WHERE TargetInstance ISA "Win32_Process"

This next bit is looking for a case where the TargetInstance property from the __InstanceCreationEvent class is a Win32_Process. Ok so it’s looking for process creation.

AND TargetInstance.Name = "notepad.exe"

The last chuck is fetching the name of the process and looking to see if its notepad.exe.

Putting all of this together, we can surmise that the filter query is searching for an process creation instance within 5 seconds, where the process being created is notepad.exe

First, we’re starting up a tcpdump to listen for ICMP traffic.

Next up, use the PersistAssist module we just created and trigger the event.

Now let’s check tcpdump and see if we have any ICMP traffic on the network.

Judging by the ICMP traffic flowing through the network, we can assume the subscription was successfully created and triggers when the notepad.exe process is started.
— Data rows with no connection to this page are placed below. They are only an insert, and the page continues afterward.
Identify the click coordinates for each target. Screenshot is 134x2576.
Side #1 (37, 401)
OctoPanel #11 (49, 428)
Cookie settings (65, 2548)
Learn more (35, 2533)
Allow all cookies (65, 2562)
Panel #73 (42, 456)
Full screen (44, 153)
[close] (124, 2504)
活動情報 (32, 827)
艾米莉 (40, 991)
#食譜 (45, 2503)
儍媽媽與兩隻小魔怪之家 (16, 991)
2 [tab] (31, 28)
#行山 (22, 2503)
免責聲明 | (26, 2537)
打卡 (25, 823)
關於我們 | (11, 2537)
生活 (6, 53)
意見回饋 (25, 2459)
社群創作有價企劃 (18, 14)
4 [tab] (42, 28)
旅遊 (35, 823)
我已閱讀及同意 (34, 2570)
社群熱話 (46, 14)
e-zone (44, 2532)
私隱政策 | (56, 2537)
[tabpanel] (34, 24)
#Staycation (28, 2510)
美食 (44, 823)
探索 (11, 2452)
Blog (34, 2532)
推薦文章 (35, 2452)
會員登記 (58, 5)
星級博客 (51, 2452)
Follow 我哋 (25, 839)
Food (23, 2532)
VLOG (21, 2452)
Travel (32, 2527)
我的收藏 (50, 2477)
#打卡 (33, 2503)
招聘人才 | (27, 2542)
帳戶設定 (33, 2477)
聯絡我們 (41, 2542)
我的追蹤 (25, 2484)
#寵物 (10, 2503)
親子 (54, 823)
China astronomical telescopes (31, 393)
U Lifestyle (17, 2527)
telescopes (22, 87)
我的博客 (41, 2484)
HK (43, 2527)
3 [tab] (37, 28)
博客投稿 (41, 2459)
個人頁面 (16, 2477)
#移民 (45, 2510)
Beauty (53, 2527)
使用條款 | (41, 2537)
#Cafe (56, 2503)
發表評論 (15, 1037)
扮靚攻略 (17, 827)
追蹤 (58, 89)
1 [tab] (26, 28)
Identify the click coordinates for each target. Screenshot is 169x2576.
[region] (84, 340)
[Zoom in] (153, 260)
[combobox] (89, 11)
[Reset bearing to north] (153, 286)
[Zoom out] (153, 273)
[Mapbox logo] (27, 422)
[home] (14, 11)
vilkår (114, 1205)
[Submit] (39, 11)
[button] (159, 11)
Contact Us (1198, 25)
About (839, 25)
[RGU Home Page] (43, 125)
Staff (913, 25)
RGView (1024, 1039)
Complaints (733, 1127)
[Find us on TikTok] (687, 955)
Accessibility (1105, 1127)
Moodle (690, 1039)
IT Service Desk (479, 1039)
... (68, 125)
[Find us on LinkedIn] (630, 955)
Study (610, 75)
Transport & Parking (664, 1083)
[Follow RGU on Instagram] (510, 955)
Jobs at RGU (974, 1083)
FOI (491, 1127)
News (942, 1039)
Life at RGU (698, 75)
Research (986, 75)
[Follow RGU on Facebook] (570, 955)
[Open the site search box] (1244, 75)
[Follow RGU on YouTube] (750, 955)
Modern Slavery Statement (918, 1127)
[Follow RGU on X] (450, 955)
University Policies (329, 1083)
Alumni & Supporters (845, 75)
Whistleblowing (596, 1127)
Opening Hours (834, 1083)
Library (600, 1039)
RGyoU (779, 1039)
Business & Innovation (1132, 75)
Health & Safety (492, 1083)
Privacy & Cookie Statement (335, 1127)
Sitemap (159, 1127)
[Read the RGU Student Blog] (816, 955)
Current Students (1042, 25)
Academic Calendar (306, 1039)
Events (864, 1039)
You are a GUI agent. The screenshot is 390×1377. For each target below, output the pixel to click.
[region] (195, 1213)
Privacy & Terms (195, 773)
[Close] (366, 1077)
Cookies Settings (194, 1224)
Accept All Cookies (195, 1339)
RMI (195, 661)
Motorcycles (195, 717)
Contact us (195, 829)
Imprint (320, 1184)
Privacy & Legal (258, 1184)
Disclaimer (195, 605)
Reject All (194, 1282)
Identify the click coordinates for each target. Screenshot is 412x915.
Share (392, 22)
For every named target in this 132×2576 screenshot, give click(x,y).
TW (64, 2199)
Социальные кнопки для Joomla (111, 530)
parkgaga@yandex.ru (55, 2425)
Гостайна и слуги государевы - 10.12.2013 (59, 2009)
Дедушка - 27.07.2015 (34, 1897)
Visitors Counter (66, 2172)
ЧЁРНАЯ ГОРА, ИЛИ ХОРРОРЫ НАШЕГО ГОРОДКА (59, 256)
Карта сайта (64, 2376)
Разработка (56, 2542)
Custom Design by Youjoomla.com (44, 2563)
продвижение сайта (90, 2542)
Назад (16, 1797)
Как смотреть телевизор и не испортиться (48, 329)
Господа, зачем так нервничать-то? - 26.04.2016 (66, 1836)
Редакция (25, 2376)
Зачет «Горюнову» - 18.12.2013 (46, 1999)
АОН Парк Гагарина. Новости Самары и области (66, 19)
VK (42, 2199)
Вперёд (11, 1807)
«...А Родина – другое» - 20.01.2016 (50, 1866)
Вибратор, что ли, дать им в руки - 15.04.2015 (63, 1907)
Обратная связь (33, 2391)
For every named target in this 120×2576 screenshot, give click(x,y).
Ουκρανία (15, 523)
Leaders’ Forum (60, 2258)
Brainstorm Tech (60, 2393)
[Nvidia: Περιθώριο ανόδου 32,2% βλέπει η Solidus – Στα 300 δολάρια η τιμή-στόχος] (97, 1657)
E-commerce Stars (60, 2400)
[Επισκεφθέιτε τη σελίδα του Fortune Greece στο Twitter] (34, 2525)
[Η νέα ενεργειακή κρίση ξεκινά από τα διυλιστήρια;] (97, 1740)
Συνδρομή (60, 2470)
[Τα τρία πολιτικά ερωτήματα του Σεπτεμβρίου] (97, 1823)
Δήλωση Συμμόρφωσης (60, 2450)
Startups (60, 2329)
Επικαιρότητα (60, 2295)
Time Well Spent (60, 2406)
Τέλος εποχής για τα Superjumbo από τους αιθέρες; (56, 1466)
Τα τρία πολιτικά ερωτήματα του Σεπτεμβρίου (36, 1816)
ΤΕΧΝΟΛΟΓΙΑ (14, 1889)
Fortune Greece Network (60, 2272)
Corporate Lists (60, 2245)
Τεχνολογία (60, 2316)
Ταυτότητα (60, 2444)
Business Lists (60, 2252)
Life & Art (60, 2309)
This can be verified using the Get-WMIObject cmdlet in PowerShell.

To remove the subscription, we’ll run the cleanup module which will output a few PowerShell lines to clean up the persistence

Artifact hunting: CommandLineEventConsumer Edition

WMI subscriptions will appear on Autoruns, or at least a portion of it. During my testing, I have found that only the EventConsumer is shown. I believe a more accurate approach to searching for WMI event subscriptions would be use the Get-WMIObject cmdlet to search for __EventFilterCommandLineEventConsumer and __FilterToConsumerBinding.

Another reliable source of telemetry that can be used to detect WMI subscription activity would be sysmon logs. Sysmon is a wonderful logging tool that uses ETW providers for device activity.

Quick aside for sysmon install: Installing sysmon is as simple as downloading the sysinternals suite and running the sysmon binary found in the zipped folder. The beauty of sysmon is in its ability to be easily modified to search for events via a config file. For this post, I’ll be using the sysmon-modular config. Sysmon can now be started using the sysmon-modular config using the command sysmon.exe -accepteula -i config.xml. The logs can then be viewed from EventViewer at the following path:

Application and Services Logs -> Microsoft -> Windows -> Sysmon

Now that sysmon is installed, let’s take a look at what sort of events are created when running the persist module.

There are three event IDs we’d want to look out for: 19, 20. and 21. Event 19 will trigger on any EventFilter activity.

Event 20 will trigger on EventConsumer activity.

And Event 21 will trigger whenever a FilterToConsumerBinding class is created.

Feel free to fork PersistAssist and add in your own persistence mechanisms!